Prof. Dr. Vander Resende, Doutorado em Lit Bras, pela UFMG; Mestre em Teorias Lit e Crít Cul, UFSJ

terça-feira, 28 de setembro de 2021

 

“Cabal Anthropology – or whether the anthropology of belief helps us understand conspiracism” [Focaal Blog]. “Let me come back to the question of “Why people believe this stuff”?…. Anyone who has argued with a conspiracy theorist, a religious zealot or political true believer of any kind knows that refutation of their evidence is fruitless. You point out contrary facts or illogical arguments and your remarks are simply cast aside as irrelevant or confirmation of the conspiracy. This is because the conspiratorial narrative is in fact an expression of belief. I decided to re-read a bunch of anthropological analyses of belief…. If we are to understand conspiratorial movements like QAnon or those following the Deep State conspiracy, we anthropologists need to promote our own insights about what belief is all about. While Needham argued that the concept of belief was useless for anthropology, we still need to explain what it means to be a believer. We need to go beyond the conventional wisdom that every conspiracy theorist suffers from some kind of cognitive deficiency, emotional damage or social isolation. The leaders and mobilizers may be emotional, committed, even fanatic (as so many leaders of social movements are), but the followers and adherents are much more like us than we’d like to admit. Resorting to a psychological explanation is not sufficient. Who among us has not suffered from anxiety, depression, loneliness or a traumatic event that might lead us to fall down the proverbial rabbit hole? Who among us has not spent hours on line immersed in some incessant search to solve a puzzle?

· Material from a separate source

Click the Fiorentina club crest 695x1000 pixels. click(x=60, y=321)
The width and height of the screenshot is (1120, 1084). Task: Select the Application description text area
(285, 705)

The conspiracy followers are hardly exotic. Take away their beliefs, and they suddenly become just like us, ordinary men and women with family obligations, precarious jobs, worried about their future and their place in it. They are both strange and familiar at the same time. And it is this contrast that makes them the perfect object of anthropological scrutiny. The task of anthropology, after all, is to show that the strange is actually familiar, and that the familiar has its exotic elements. We need more cabal anthropology.” • More research needed!